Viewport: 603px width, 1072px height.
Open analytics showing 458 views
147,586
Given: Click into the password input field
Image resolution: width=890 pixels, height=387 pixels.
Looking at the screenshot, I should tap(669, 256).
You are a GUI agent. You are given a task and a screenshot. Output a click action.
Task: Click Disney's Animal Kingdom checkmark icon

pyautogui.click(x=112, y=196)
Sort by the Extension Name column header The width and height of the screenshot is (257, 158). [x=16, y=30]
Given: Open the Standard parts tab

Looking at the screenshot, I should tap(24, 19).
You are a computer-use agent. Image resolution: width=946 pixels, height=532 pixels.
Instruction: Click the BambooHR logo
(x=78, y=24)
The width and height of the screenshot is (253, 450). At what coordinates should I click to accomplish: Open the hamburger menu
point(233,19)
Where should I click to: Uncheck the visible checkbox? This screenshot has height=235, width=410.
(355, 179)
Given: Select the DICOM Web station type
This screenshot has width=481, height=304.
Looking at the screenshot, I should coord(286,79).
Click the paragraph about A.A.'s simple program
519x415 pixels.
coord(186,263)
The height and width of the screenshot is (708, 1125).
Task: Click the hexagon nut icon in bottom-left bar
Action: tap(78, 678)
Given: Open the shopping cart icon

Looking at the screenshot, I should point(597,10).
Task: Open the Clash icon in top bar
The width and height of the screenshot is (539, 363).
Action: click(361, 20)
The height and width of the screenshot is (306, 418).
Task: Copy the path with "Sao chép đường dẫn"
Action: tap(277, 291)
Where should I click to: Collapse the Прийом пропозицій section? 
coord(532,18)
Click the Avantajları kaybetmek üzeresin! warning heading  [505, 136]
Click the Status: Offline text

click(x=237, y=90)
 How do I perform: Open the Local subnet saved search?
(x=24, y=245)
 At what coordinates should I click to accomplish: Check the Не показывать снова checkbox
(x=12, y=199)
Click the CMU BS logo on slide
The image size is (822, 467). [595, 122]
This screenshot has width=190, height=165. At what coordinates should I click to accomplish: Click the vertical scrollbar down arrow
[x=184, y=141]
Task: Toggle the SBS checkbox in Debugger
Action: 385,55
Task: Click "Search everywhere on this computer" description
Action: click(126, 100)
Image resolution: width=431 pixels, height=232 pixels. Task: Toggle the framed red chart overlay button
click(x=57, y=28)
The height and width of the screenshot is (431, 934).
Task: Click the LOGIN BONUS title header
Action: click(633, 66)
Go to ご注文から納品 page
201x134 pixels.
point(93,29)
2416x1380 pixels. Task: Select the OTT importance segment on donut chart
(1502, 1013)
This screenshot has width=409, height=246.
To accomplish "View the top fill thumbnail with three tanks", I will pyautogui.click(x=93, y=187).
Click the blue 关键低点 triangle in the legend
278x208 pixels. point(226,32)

=======

> Work request: Would you restate the records word for word?

> Exercise result:
Viewport: 603px width, 1072px height.
Open analytics showing 458 views
147,586
Given: Click into the password input field
Image resolution: width=890 pixels, height=387 pixels.
Looking at the screenshot, I should tap(669, 256).
You are a GUI agent. You are given a task and a screenshot. Output a click action.
Task: Click Disney's Animal Kingdom checkmark icon

pyautogui.click(x=112, y=196)
Sort by the Extension Name column header The width and height of the screenshot is (257, 158). [x=16, y=30]
Given: Open the Standard parts tab

Looking at the screenshot, I should tap(24, 19).
You are a computer-use agent. Image resolution: width=946 pixels, height=532 pixels.
Instruction: Click the BambooHR logo
(x=78, y=24)
The width and height of the screenshot is (253, 450). At what coordinates should I click to accomplish: Open the hamburger menu
point(233,19)
Where should I click to: Uncheck the visible checkbox? This screenshot has height=235, width=410.
(355, 179)
Given: Select the DICOM Web station type
This screenshot has width=481, height=304.
Looking at the screenshot, I should coord(286,79).
Click the paragraph about A.A.'s simple program
519x415 pixels.
coord(186,263)
The height and width of the screenshot is (708, 1125).
Task: Click the hexagon nut icon in bottom-left bar
Action: tap(78, 678)
Given: Open the shopping cart icon

Looking at the screenshot, I should point(597,10).
Task: Open the Clash icon in top bar
The width and height of the screenshot is (539, 363).
Action: click(361, 20)
The height and width of the screenshot is (306, 418).
Task: Copy the path with "Sao chép đường dẫn"
Action: tap(277, 291)
Where should I click to: Collapse the Прийом пропозицій section? 
coord(532,18)
Click the Avantajları kaybetmek üzeresin! warning heading  [505, 136]
Click the Status: Offline text

click(x=237, y=90)
 How do I perform: Open the Local subnet saved search?
(x=24, y=245)
 At what coordinates should I click to accomplish: Check the Не показывать снова checkbox
(x=12, y=199)
Click the CMU BS logo on slide
The image size is (822, 467). [595, 122]
This screenshot has width=190, height=165. At what coordinates should I click to accomplish: Click the vertical scrollbar down arrow
[x=184, y=141]
Task: Toggle the SBS checkbox in Debugger
Action: 385,55
Task: Click "Search everywhere on this computer" description
Action: click(126, 100)
Image resolution: width=431 pixels, height=232 pixels. Task: Toggle the framed red chart overlay button
click(x=57, y=28)
The height and width of the screenshot is (431, 934).
Task: Click the LOGIN BONUS title header
Action: click(633, 66)
Go to ご注文から納品 page
201x134 pixels.
point(93,29)
2416x1380 pixels. Task: Select the OTT importance segment on donut chart
(1502, 1013)
This screenshot has width=409, height=246.
To accomplish "View the top fill thumbnail with three tanks", I will pyautogui.click(x=93, y=187).
Click the blue 关键低点 triangle in the legend
278x208 pixels. point(226,32)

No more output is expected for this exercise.